- **Provided data**
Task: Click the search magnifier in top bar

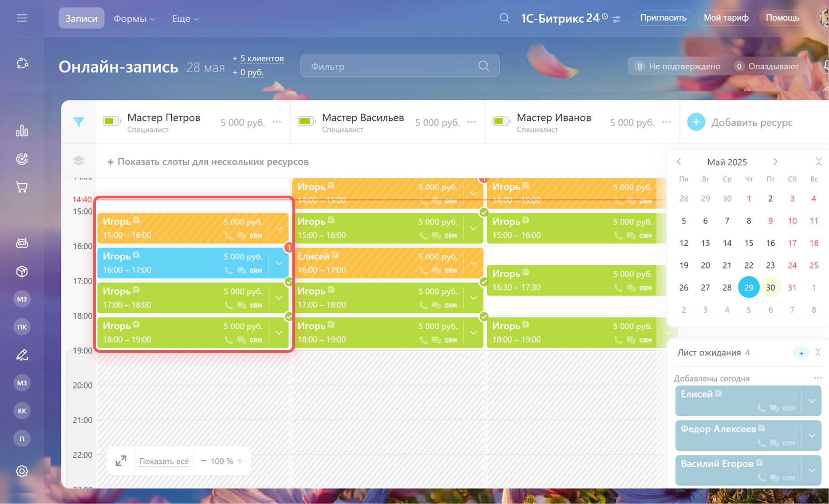Action: pos(504,18)
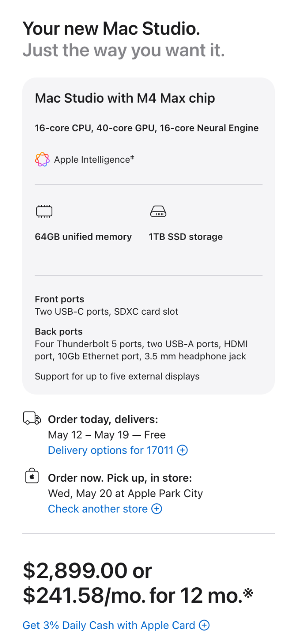Viewport: 298px width, 644px height.
Task: Open Delivery options for 17011
Action: (x=111, y=450)

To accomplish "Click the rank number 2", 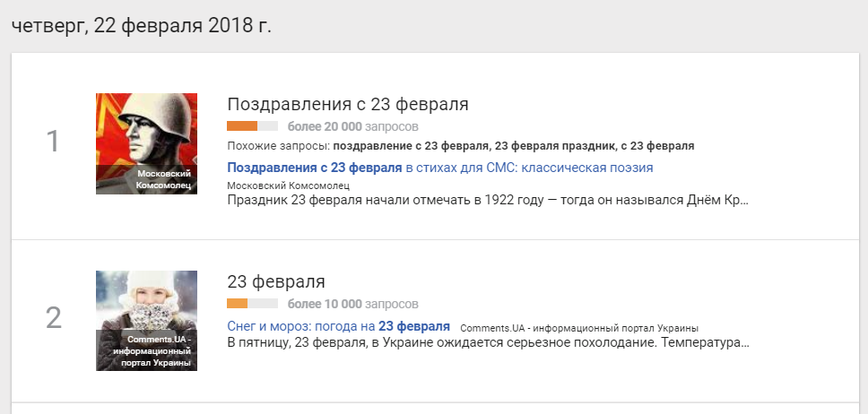I will tap(53, 318).
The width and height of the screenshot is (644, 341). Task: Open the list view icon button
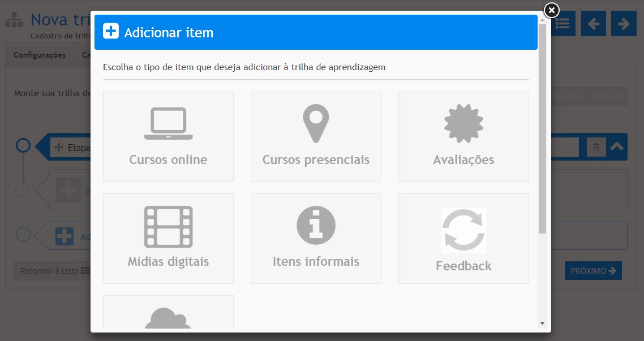point(563,24)
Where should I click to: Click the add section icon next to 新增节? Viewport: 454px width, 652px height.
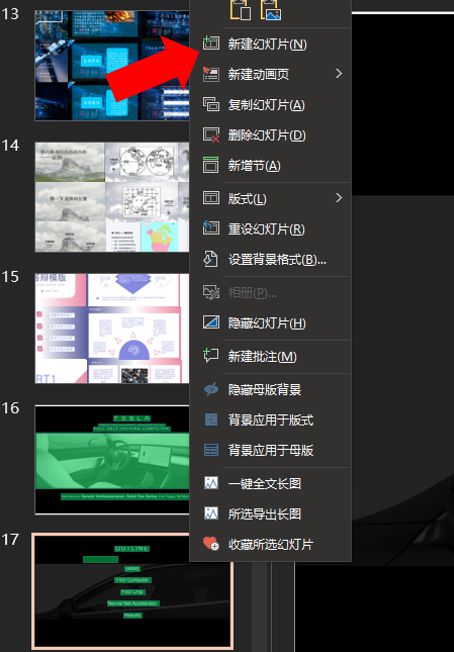click(x=211, y=165)
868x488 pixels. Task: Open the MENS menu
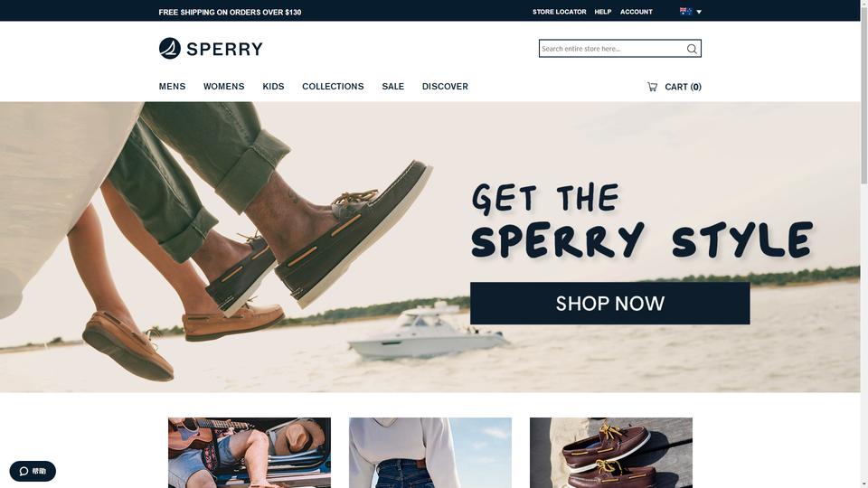(172, 87)
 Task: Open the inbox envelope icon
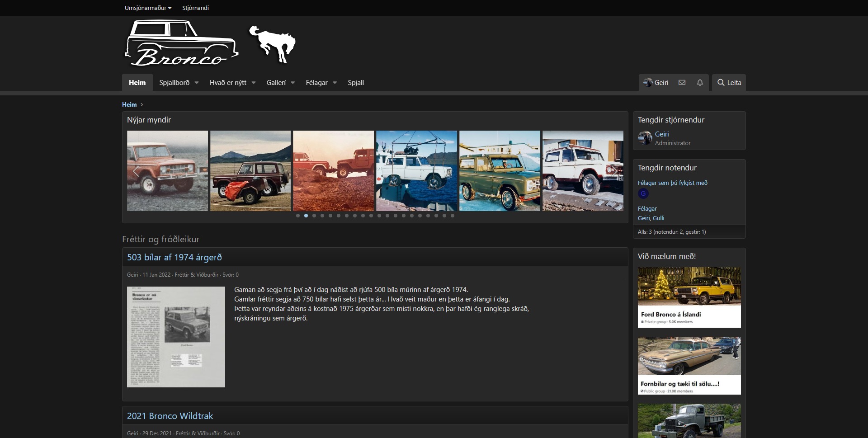pos(682,83)
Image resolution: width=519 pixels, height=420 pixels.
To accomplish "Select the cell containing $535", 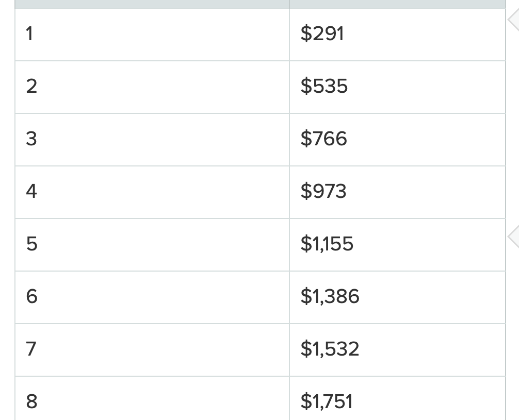I will (398, 87).
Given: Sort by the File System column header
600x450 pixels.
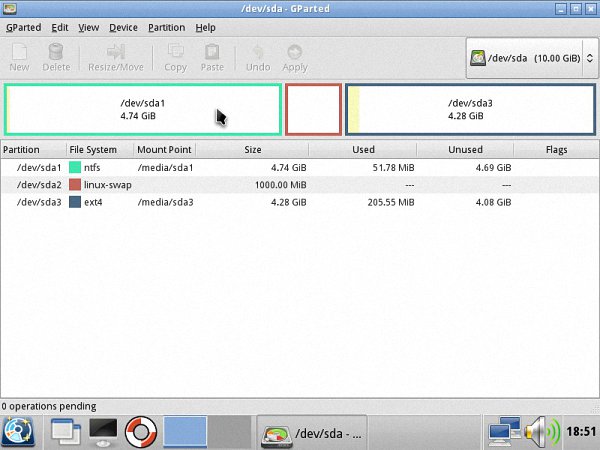Looking at the screenshot, I should pyautogui.click(x=93, y=150).
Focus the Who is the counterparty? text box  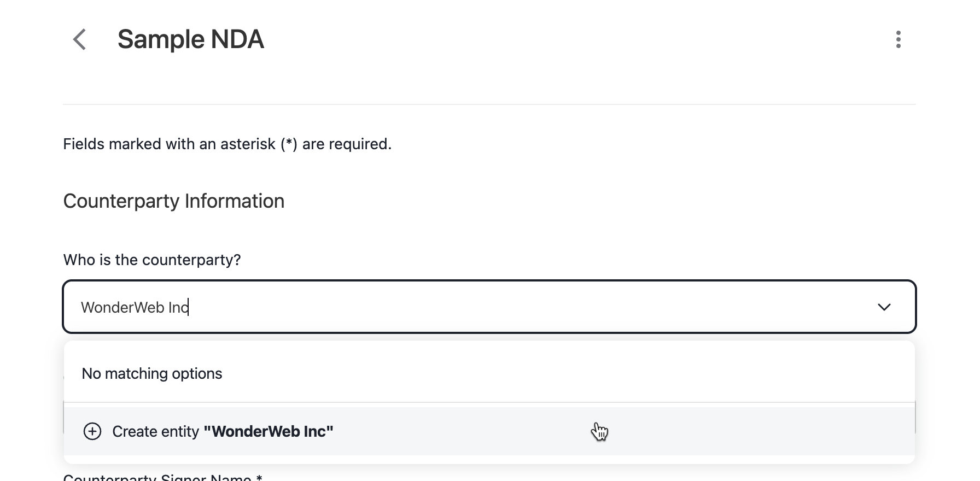tap(328, 307)
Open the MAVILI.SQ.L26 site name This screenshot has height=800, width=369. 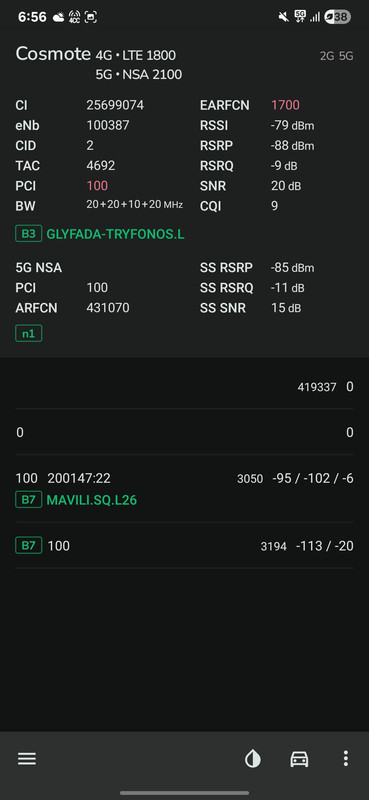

- **To do**
Reproduce, word for word, only the lines in the records above from the line with "Where should I" through the line with "Image resolution: width=519", including both ends; omit the pictures.

- **Problem solution**
Where should I click to: Click the add section icon next to 新增节? Viewport: 454px width, 652px height.
click(x=211, y=165)
868x488 pixels. Task: Open the MENS menu
(172, 87)
 Task: Open the inbox envelope icon
pos(682,83)
Image resolution: width=519 pixels, height=420 pixels.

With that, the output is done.